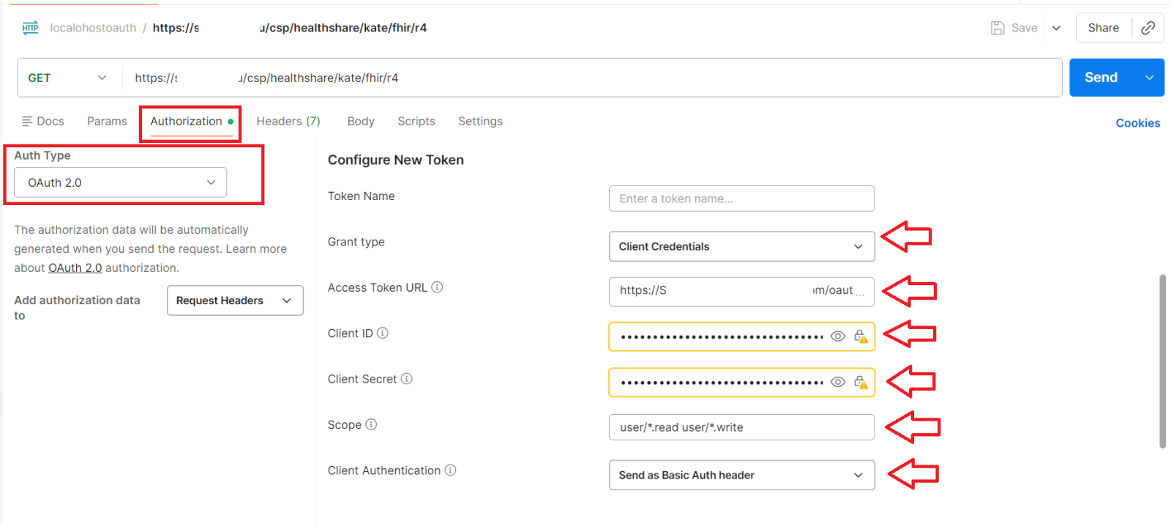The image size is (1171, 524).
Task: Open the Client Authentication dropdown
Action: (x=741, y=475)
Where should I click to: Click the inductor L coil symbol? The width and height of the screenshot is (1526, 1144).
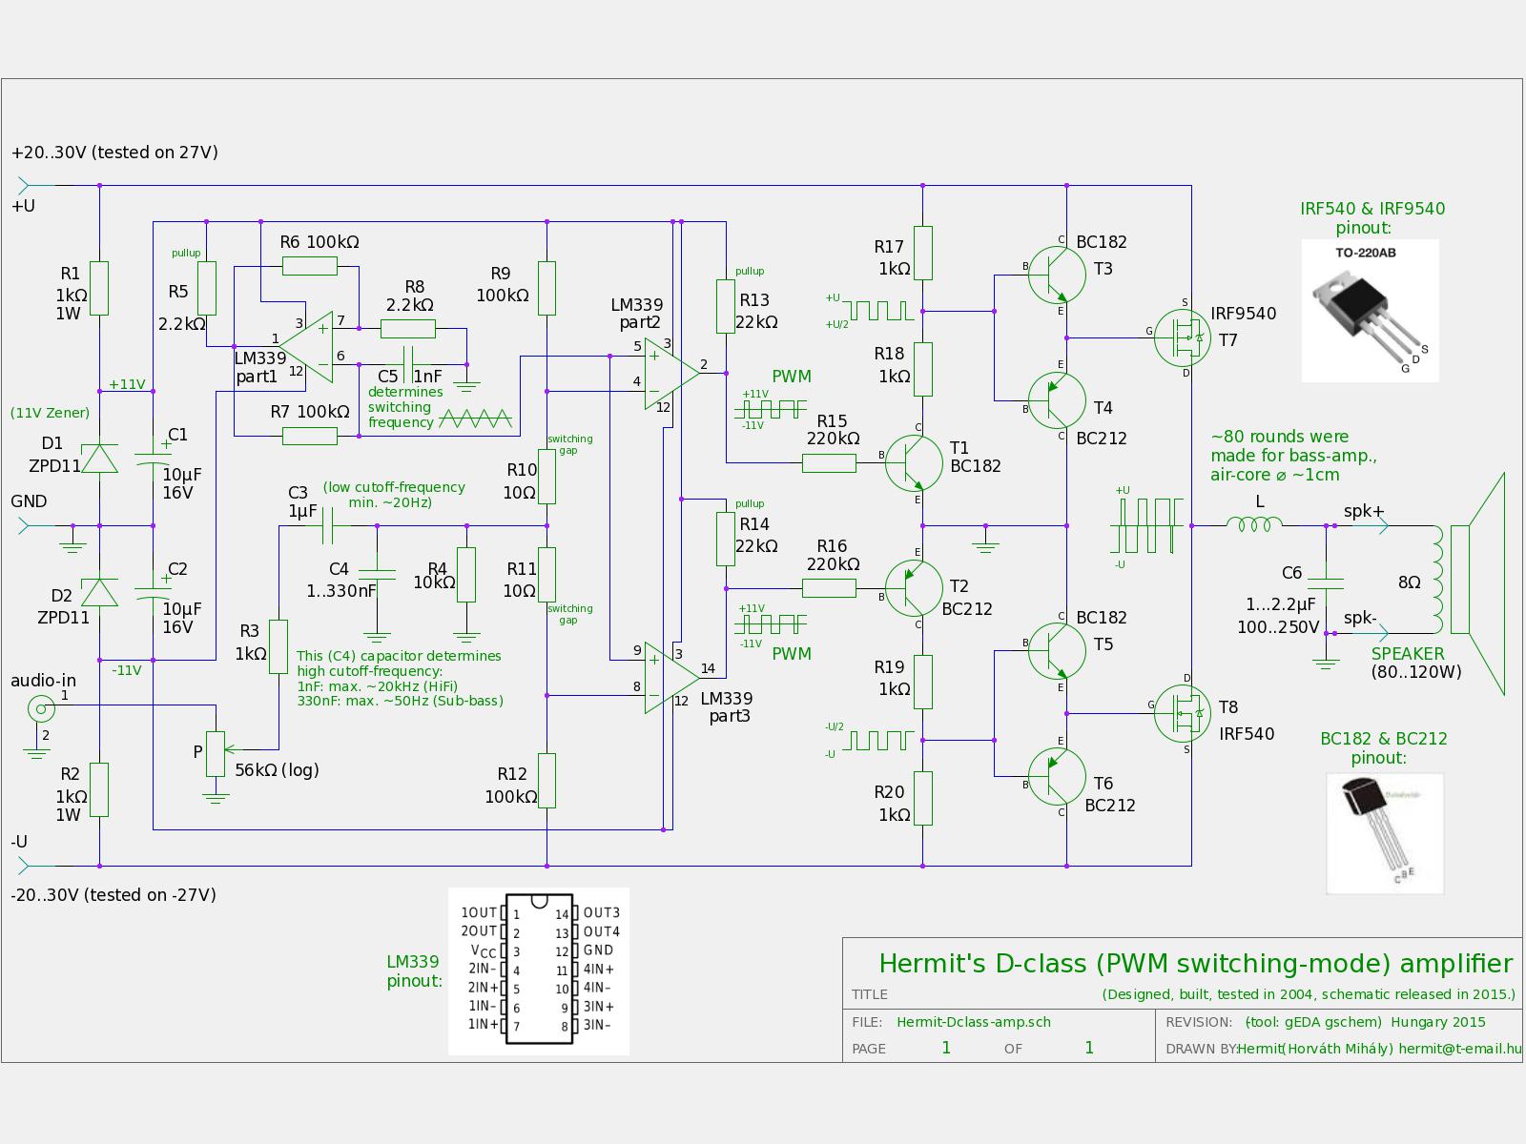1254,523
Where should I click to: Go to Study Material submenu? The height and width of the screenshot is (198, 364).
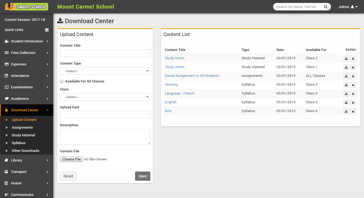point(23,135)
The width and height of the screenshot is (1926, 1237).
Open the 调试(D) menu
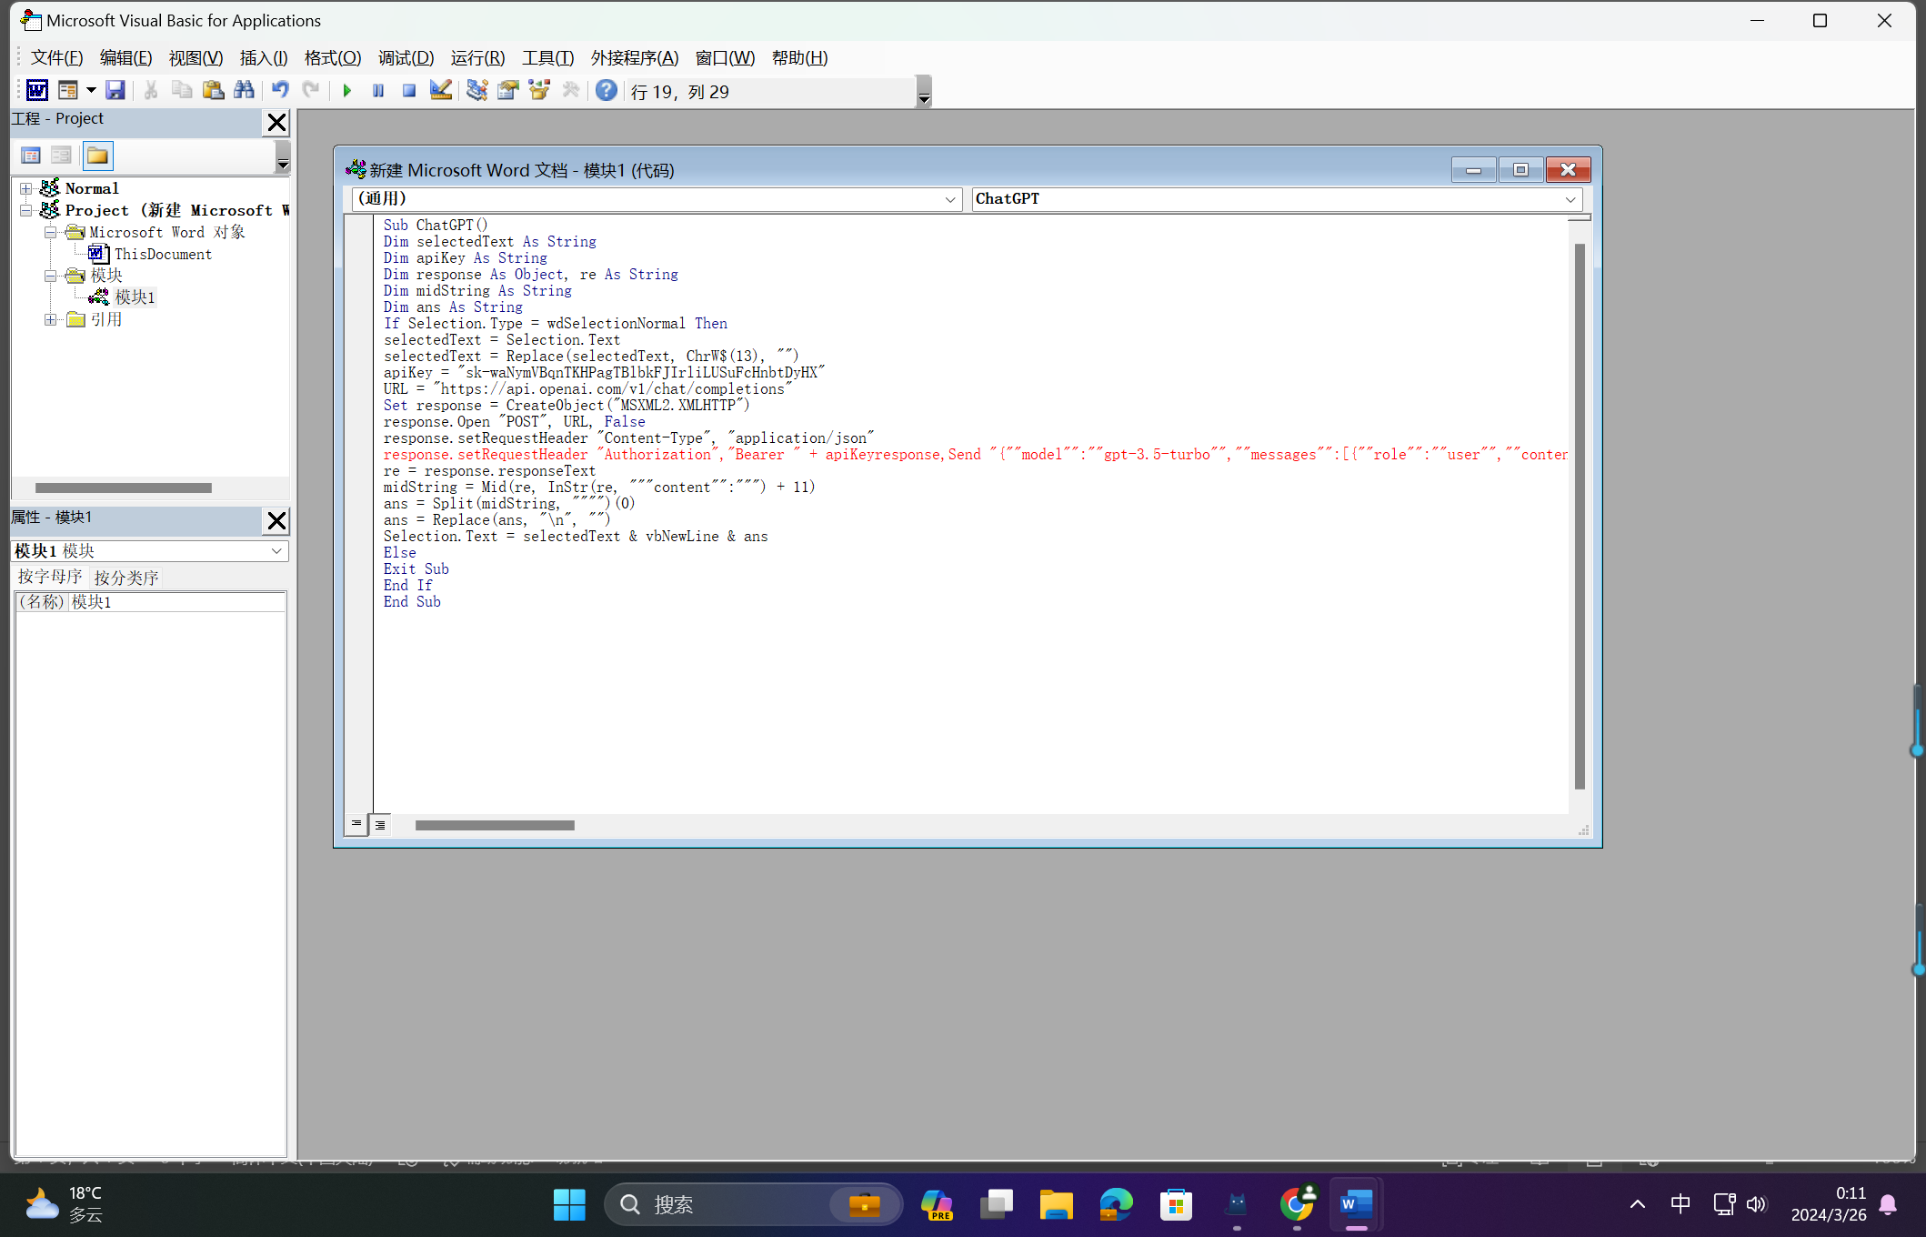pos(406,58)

- - -

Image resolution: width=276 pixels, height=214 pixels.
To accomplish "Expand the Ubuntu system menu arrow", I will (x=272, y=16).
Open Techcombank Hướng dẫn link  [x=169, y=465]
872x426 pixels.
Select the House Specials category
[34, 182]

- - -

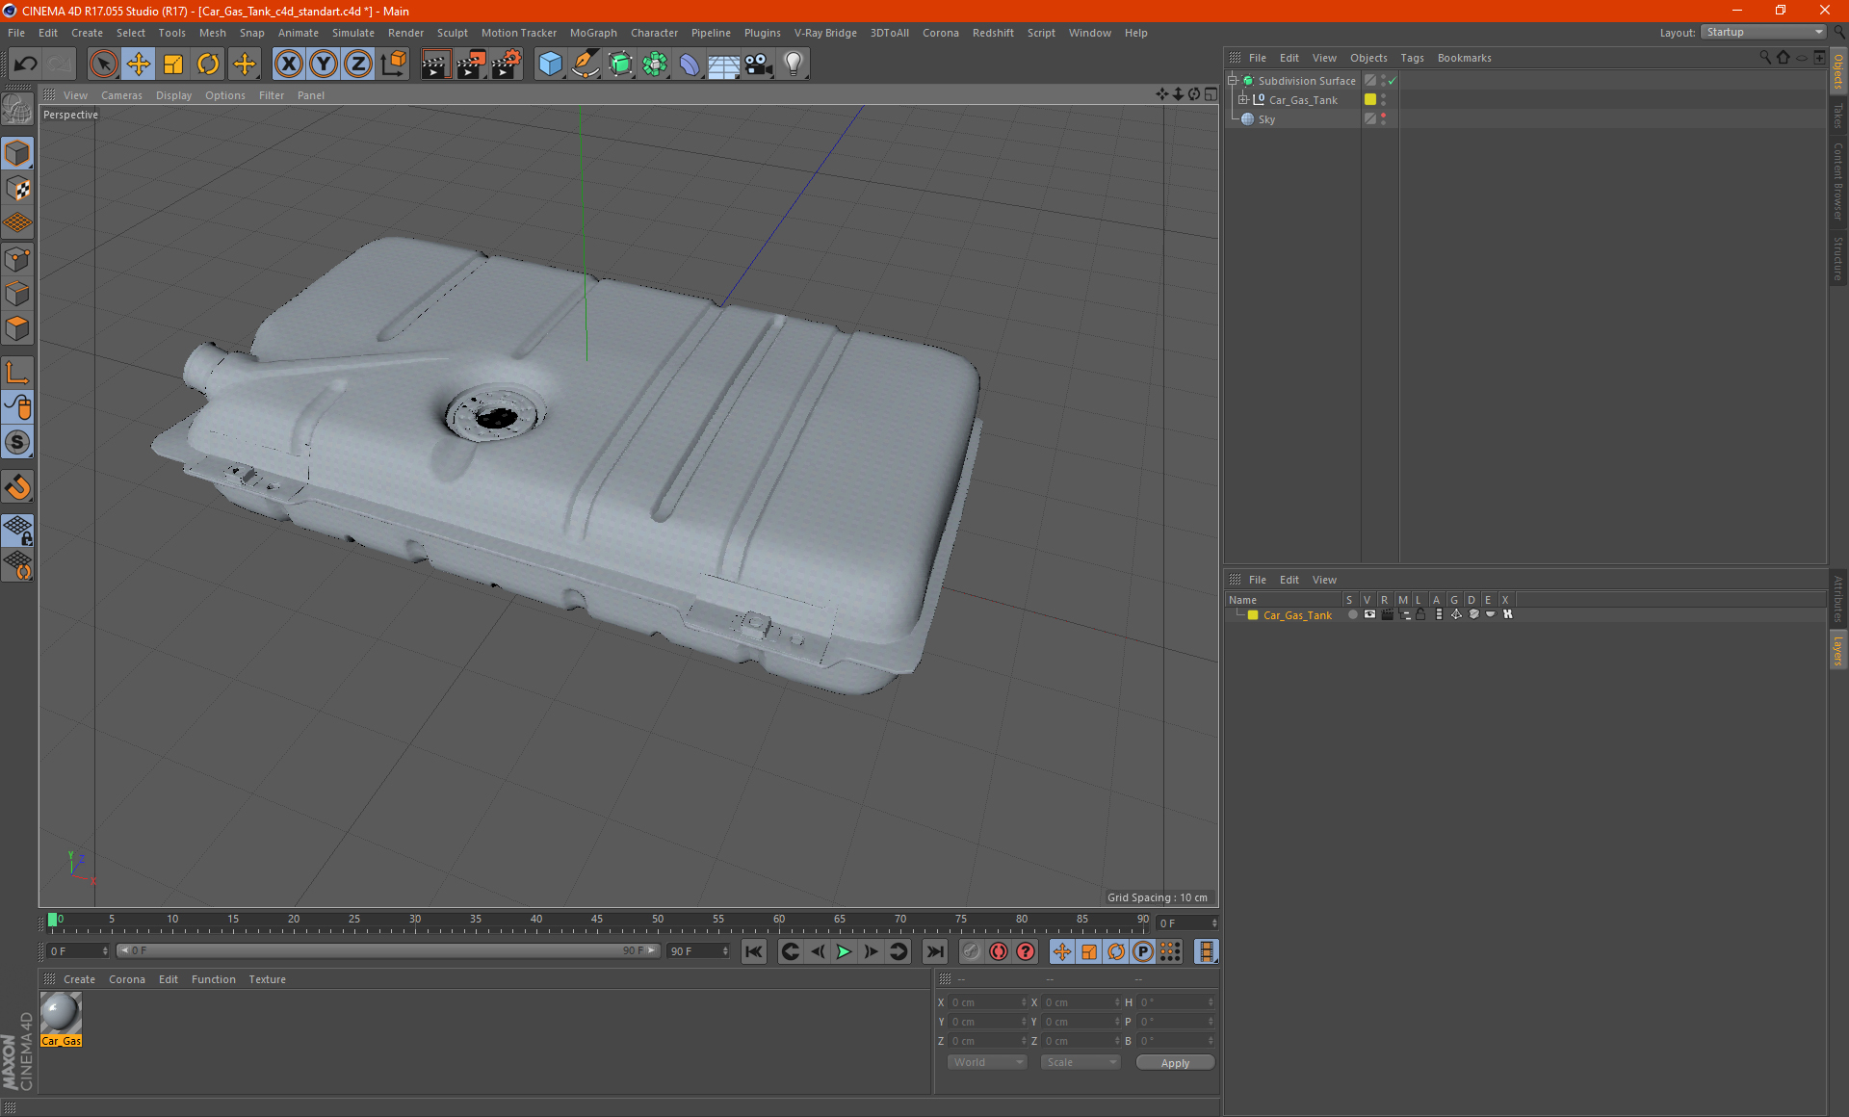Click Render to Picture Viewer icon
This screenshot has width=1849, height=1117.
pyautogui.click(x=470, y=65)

- - -

## Request
Put the lines of the records into a numbered list, from the line that contains "The image size is (1171, 524)." to the line that contains "pos(406,58)", both included, and omit any blank lines. Leave the pictures out of the answer.

## Right answer
1. The image size is (1171, 524).
2. Task: Open the Client Authentication dropdown
3. Action: (x=741, y=475)
4. Where should I click to: Click the inductor L coil symbol? The width and height of the screenshot is (1526, 1144).
5. 1254,523
6. Where should I click to: Go to Study Material submenu? The height and width of the screenshot is (198, 364).
7. point(23,135)
8. The width and height of the screenshot is (1926, 1237).
9. Open the 调试(D) menu
10. pos(406,58)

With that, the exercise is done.